I snaked my arm in a manic undulation to show my driver where to turn, how to turn, screaming in Thai though none of my words reached his ears. They drowned, scattering on the street with their exoskeletons like quarters dropping without sound. We backtracked. He shrugged violently, not knowing quite how to handle my wild gesticulations. Suddenly I smelled that hearty scent associated with dry mouth and headaches and flavored burps and foam, and my leg was saturated with a frigid liquid that I could easily differentiate from the tropical rain. It was the contents of my driver’s pocket. It was beer. A can of beer that he had been happily quaffing when I happened upon him and was just too blinded by my desire for my pink pillows and pirated DVDs and hot showers to notice.

Please. Please please please please please PLEASE.

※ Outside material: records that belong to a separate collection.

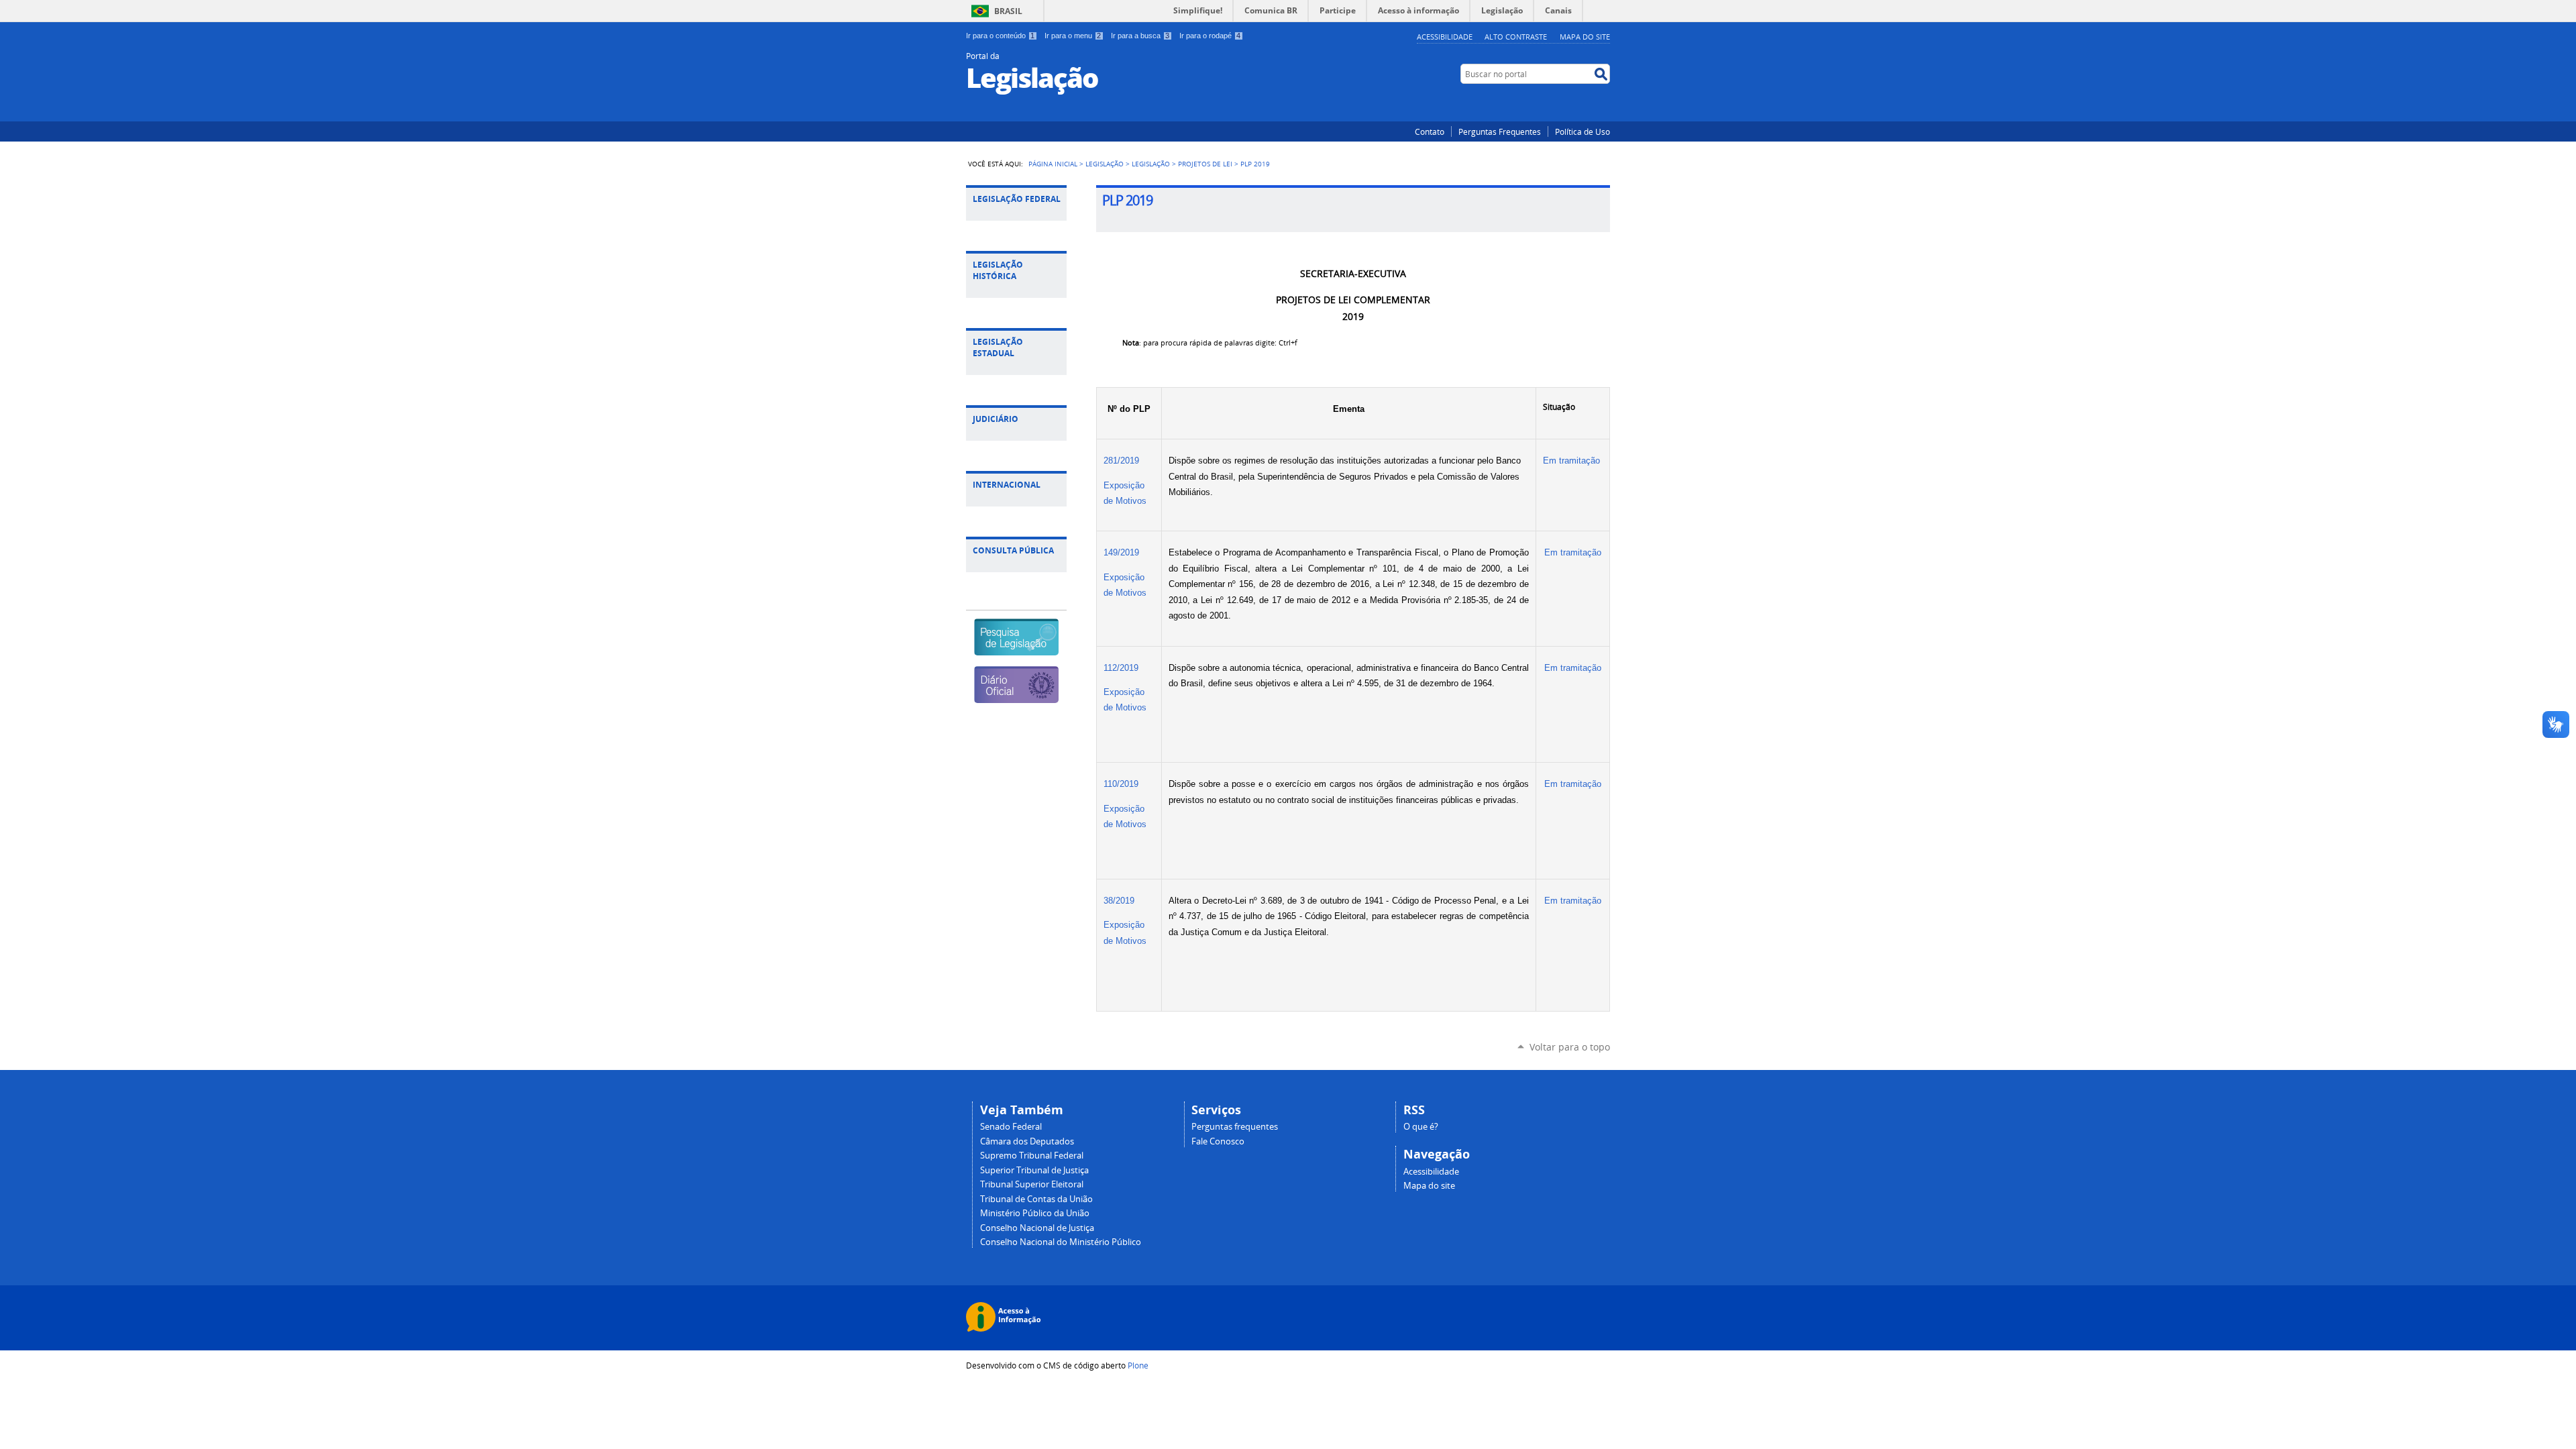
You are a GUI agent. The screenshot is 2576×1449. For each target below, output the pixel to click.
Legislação (1104, 163)
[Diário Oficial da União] (1016, 697)
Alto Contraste (1516, 37)
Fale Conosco (1217, 1141)
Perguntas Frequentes (1499, 131)
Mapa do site (1429, 1185)
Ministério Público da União (1034, 1213)
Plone (1138, 1365)
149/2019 (1121, 552)
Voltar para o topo (1569, 1046)
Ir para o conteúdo (1000, 36)
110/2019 (1121, 784)
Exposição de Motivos (1125, 493)
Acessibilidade (1444, 37)
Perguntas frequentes (1234, 1126)
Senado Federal (1011, 1126)
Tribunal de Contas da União (1036, 1199)
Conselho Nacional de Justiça (1037, 1228)
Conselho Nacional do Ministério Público (1060, 1242)
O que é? (1420, 1126)
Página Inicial (1052, 163)
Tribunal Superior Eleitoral (1031, 1184)
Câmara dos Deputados (1027, 1141)
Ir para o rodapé (1209, 36)
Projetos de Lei (1205, 163)
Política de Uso (1582, 131)
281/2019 (1121, 460)
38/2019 (1119, 901)
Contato (1429, 131)
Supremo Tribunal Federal (1031, 1155)
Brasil (1008, 11)
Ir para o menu (1072, 36)
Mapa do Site (1585, 37)
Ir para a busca (1140, 36)
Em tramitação (1573, 460)
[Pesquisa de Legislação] (1016, 649)
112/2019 (1121, 668)
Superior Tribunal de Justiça (1034, 1170)
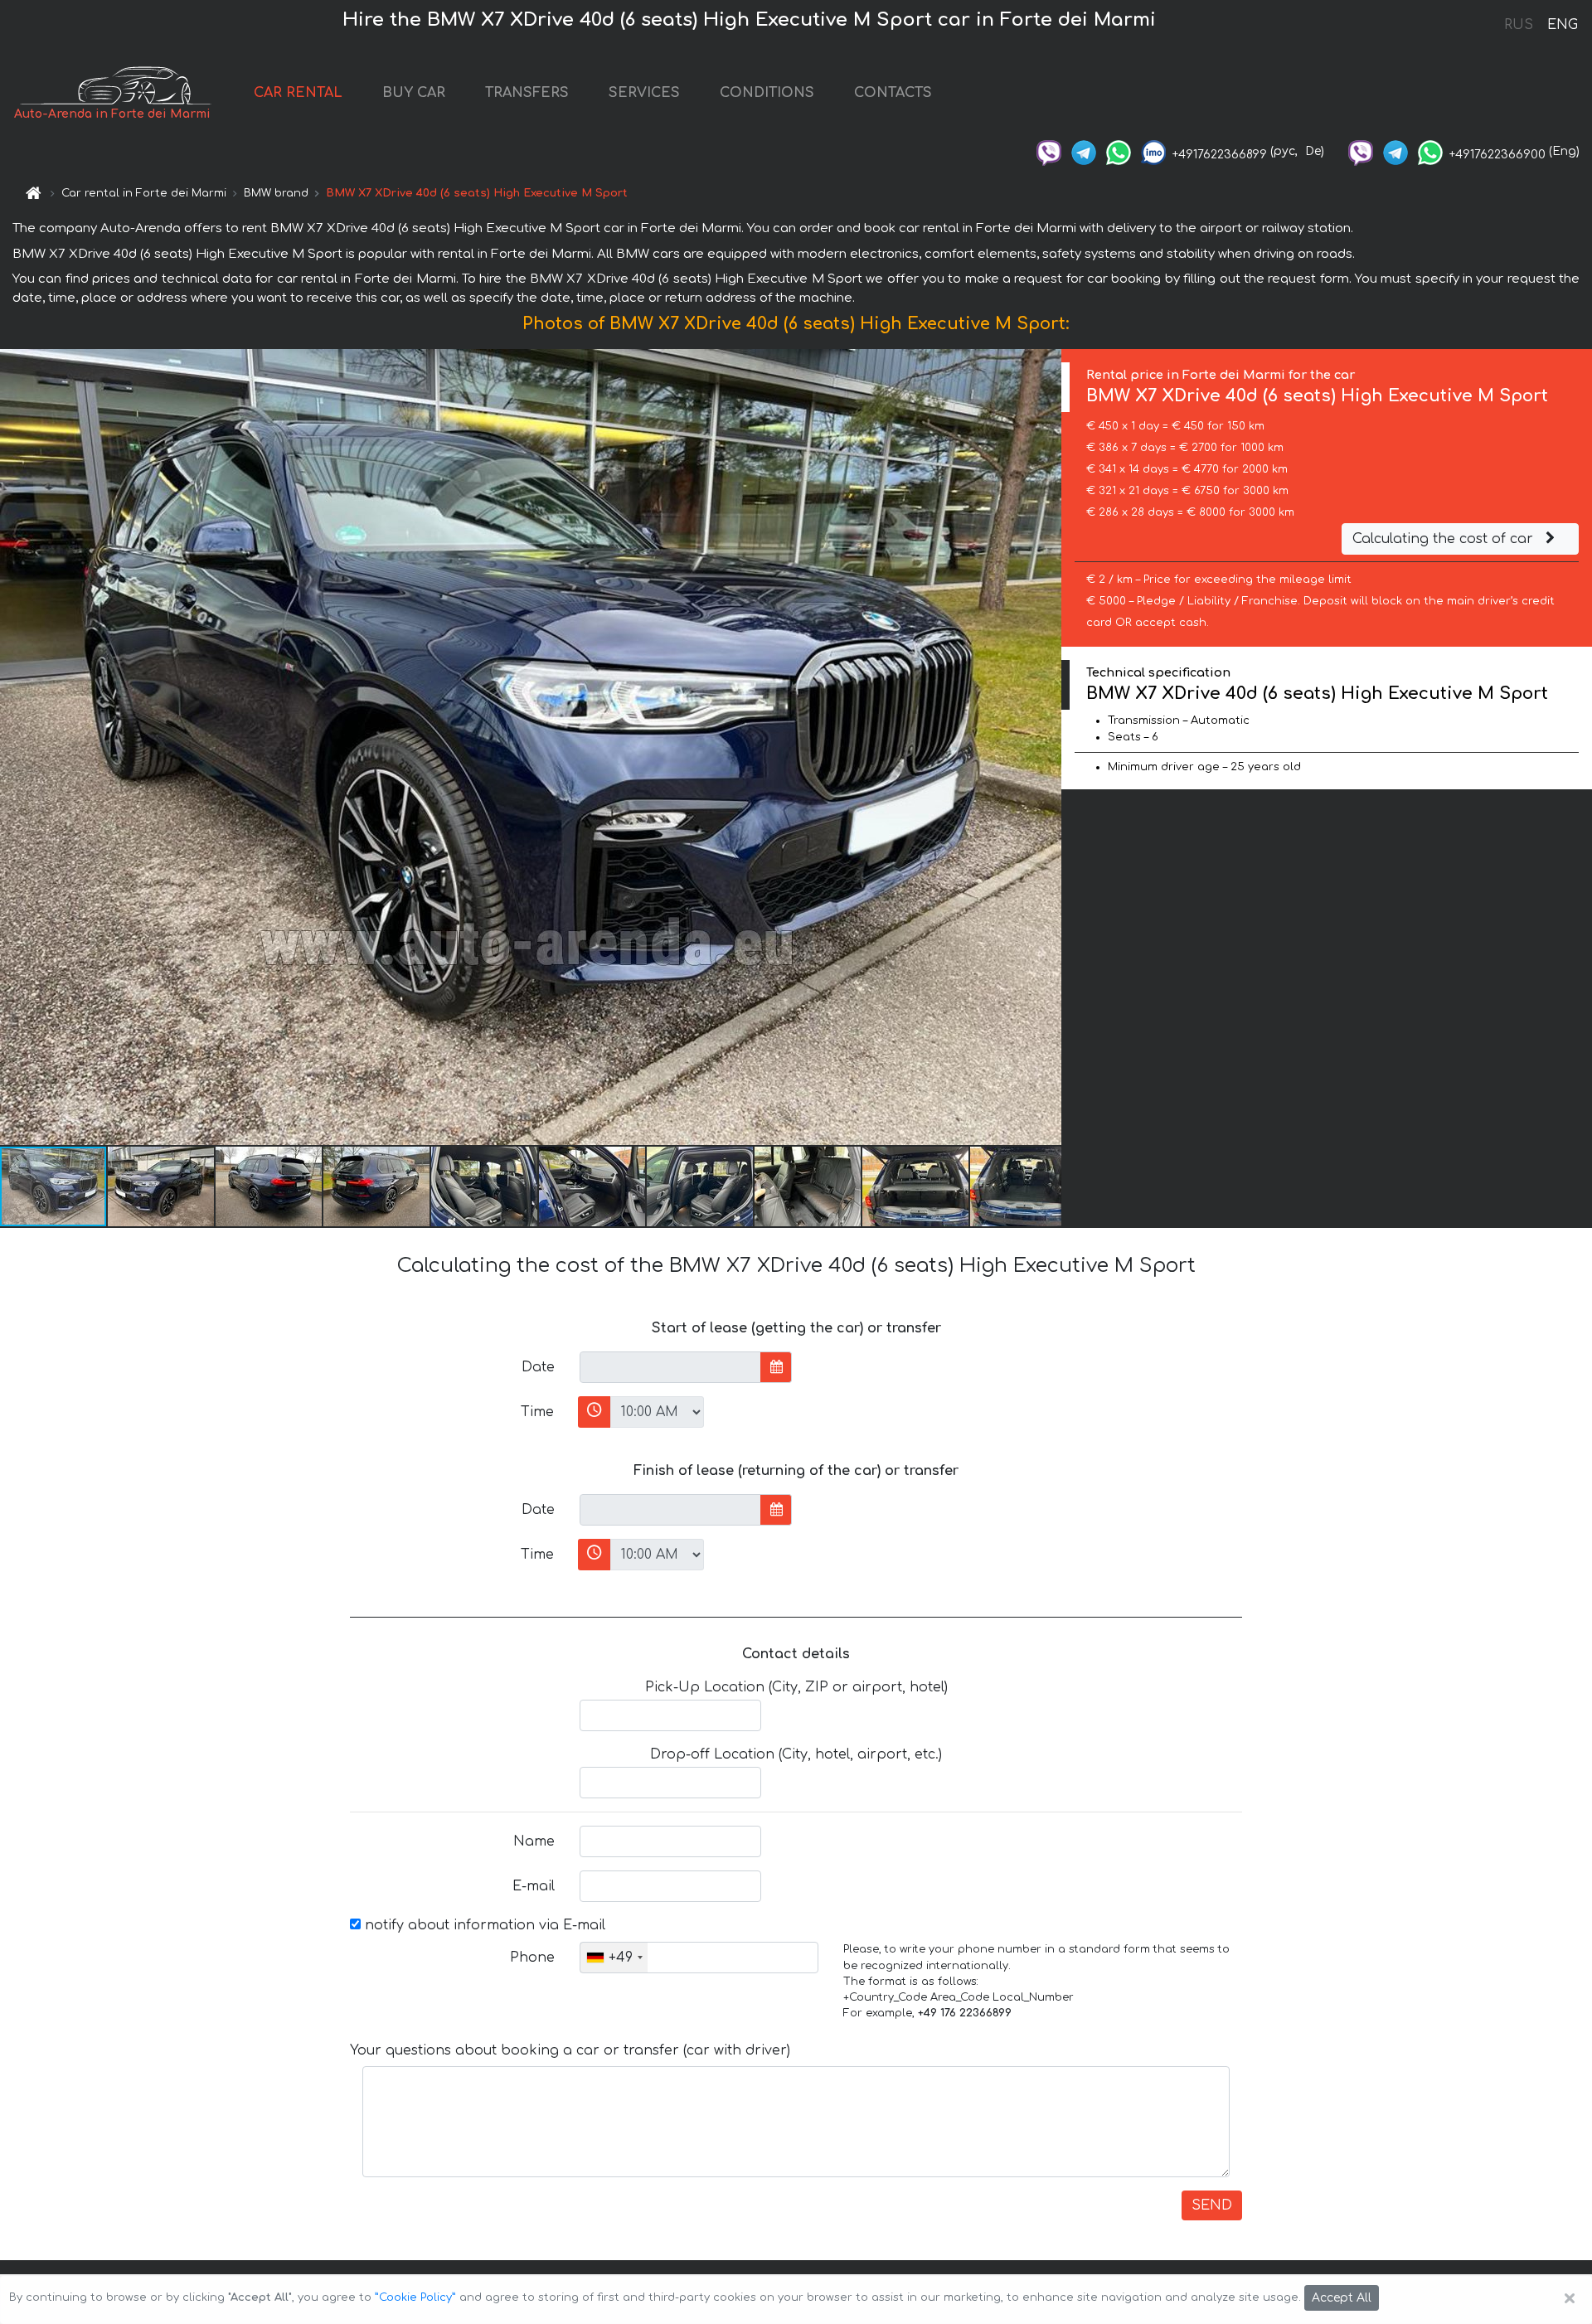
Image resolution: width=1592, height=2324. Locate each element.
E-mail (533, 1886)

I closed my eyes and just let the rain pound, wishing for more wax in my ears, wishing for something to shield my eyes, wishing that I could wipe off the beer that was cascading down my leg, warming and thickening with the rain, resembling beer-induced piss. I had no idea if my driver knew where we were or where we were going. I just slumped further and further into the tensed shape of his back. I just waited. Waited. Waited in motion, waited for breath. I only knew that we were safely in the garage of my condo when the dark of my eyelids became penetrated with the smack of fluorescent lighting. I could still feel the rain beating me. I could still hear it. I could still taste it. But it was over and done with now. I opened my eyes and the security guards all stared. My colored bra and panties were betrayed as my white dress (yes….yes….the dress was white, because that’s the only thing that could possibly make sense in the infinite possibilities of this day) had essentially dissolved against my skin. They all just gave me the look that I’ve gotten since I was little. A look I’m rather accustomed to by now. A look that is partly amused and affectionate, partly questioning my sanity and wondering where the hell it is, exactly, that my mind resides. A look that crosses cultural borders. A look that is seared into my mind when I see myself through other peoples’ eyes.

I just shrugged, smiled, shook like a wet dog, discreetly spat out a mouthful of rainwater, and walked my (essentially naked) self through a gauntlet of (dry) lobby observers. And I giggled.

At the end of the day, sometimes that’s all you can do.